Instead of writing $y=f(x)+a$, write $y+b=f(x)$ (here, $b=-a$); and instead of $y=af(x)$, write $by=f(x)$ (here, $b=\frac{1}{a}$).

So for translations, we have

  • $y=f(x+a)$ shifts $x$ by $-a$.
  • $y+b=f(x)$ shifts $y$ by $-b$.

And for scaling, we have

  • $y=f(ax)$ scales $x$ by $1/a$.
  • $by=f(x)$ scales $y$ by $1/b$.

So you see, they really work the same way, it just looks opposite because the factor $a$ gets moved to the other side.


This works very generally.
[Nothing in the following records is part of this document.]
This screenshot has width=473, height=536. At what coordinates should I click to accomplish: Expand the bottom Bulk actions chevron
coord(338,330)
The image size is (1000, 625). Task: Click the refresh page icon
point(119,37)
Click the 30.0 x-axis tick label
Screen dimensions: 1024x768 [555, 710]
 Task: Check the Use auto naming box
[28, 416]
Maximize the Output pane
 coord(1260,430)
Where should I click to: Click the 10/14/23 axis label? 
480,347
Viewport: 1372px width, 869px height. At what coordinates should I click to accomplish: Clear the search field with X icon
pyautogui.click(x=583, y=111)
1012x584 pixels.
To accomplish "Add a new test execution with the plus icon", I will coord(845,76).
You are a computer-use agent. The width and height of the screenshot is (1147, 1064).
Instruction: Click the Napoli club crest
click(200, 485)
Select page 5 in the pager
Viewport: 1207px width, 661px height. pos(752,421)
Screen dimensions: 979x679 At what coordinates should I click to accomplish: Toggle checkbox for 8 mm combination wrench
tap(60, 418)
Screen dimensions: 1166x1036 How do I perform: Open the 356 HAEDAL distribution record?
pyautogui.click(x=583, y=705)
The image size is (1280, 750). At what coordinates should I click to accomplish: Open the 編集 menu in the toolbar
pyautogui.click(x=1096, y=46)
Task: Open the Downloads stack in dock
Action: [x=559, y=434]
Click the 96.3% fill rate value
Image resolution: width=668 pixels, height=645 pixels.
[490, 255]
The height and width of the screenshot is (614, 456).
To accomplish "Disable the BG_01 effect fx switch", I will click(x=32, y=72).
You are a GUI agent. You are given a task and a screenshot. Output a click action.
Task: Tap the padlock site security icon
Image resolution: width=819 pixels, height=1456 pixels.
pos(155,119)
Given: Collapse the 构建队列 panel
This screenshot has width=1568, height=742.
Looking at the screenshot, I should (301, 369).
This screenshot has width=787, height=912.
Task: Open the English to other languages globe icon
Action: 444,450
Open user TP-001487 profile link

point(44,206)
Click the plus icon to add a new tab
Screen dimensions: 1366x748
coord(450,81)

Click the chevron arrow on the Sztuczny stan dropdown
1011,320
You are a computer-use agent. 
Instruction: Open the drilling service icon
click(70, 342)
Suppose we have

  • equation 1: $F(x,y,z)=0$,
  • equation 2: $F(x,y,z+c)=0$, and
  • equation 3: $F(x,y,dz)=0$.

Now take any solution to equation 1, lets call it the triple $(n_1,n_2,n_3)$. (So equation 1 is true if I plug in the numbers $n_1$ for $x$, $n_2$ for $y$, and $n_3$ for $z$.)

Then you can see that $(n_1,n_2,n_3-c)$ is a solution of equation 2, and $(n_1,n_2,\frac{1}{d}n_3)$ is a solution of equation 3.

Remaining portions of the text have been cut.